The blogosphere has pretty much worn out the income inequality angle today. Most of the talk has focused on Gabriel Sherman’s New York Magazine piece about Wall Street high flyers lamenting their current circumstances.
The sentiments that the newly disenfranchised master of the universe expressed in Sherman’s article were clearly over the top. They made for great blog excerpts and an easy means of getting on the side of the American working man. But the whole exercise recalled a thought that I picked up from the Curious Capitalist a few months ago.

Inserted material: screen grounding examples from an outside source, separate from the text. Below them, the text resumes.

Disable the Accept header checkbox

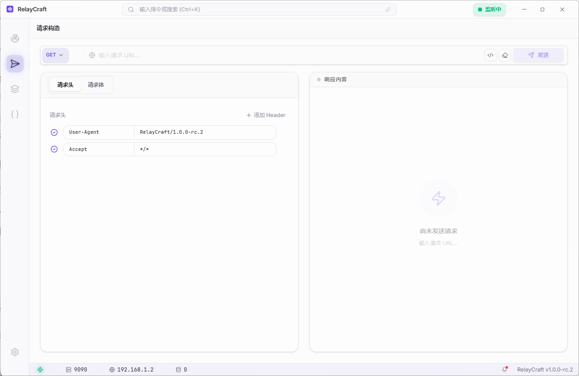click(x=54, y=149)
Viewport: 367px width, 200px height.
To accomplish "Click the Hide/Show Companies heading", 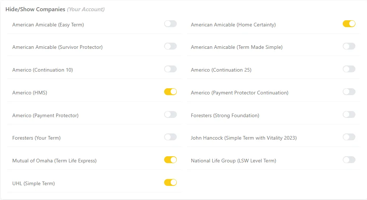I will (x=35, y=9).
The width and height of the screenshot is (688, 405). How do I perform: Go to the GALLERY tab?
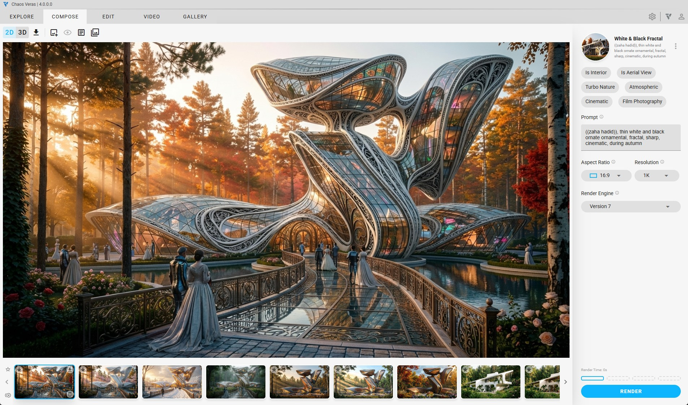click(195, 17)
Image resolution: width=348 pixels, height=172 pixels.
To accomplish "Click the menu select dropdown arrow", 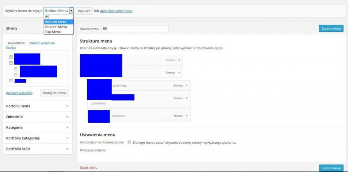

Justin Fox had put forth an intriguing idea about the real threat to America’s super-wealthy. I picked it up and did a post around it. Here is a piece of that post that includes the central part of Fox’s thoughts:
There was an excellent post at the Curious Capitalist a couple of days ago. Justin Fox cited an article that appeared in Fortune a few years ago. The gist of the author’s argument is that the lower portion of the upper 1% of income earners are envious of the success of the top of that tier. In many cases they were educated together and through luck or skill some have gone on to accumulate significant riches while others have not. Here is a glimpse of the author’s proposal:
Here’s my outlandish theory: that economic resentment at the bottom of the top 1 percent of America’s income distribution is the new wild card in public life. Ordinary workers won’t rise up against ultras because they take it as given that “the rich get richer.”

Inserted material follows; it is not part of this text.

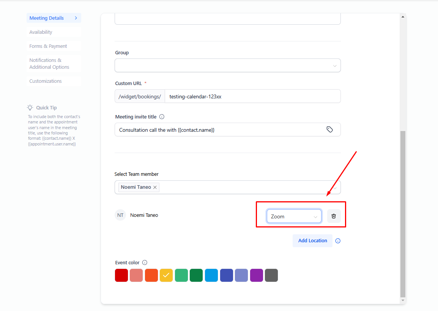Click the tag icon in meeting invite title
Viewport: 438px width, 311px height.
pos(329,129)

But the hopes and dreams of today’s educated class are based on the idea that market capitalism is a meritocracy. The unreachable success of the superrich shreds those dreams.

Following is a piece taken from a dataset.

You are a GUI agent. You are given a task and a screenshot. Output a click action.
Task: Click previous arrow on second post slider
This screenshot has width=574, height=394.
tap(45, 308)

“I’ve seen it in my research,” says pollster Doug Schoen, who counsels Michael Bloomberg and Hillary Clinton, among others. “If you look at the lower part of the upper class or the upper part of the upper middle class, there’s a great deal of frustration. These are people who assumed that their hard work and conventional ’success’ would leave them with no worries. It’s the type of rumbling that could lead to political volatility.”
Justin Fox goes on to point out that the people in the lower 1% are by and large the policy makers now in charge in the Obama administration. Fox expects that we may see more assaults on the incomes of the rich over the next few years. He suggests that the income tax code is the likely tool.
So far, it looks as if Justin was pretty prescient. I don’t know if he foresaw the TARP compensation limitations but that is probably beside the point. The seeming reluctance of the government to let any bank out of the deal right away makes some sense if you look at it through this prism. The thesis might also go a ways towards explaining why there has been relatively little push back from the right with regard to limiting executive salaries.
If there is something to this whole idea, then the Obama administration has been extremely lucky in terms of the economic environment it inherited. They pretty much have a free hand to do what they want to the rich with little prospect of any dissent from other classes. In fact, the more they punish, the more popular are their measures likely to be.
We will have to wait to see just how far the administration and congress go. In the meantime, those on the other side should definitely refrain from furnishing Gabriel Sherman any more gasoline to throw on the fire.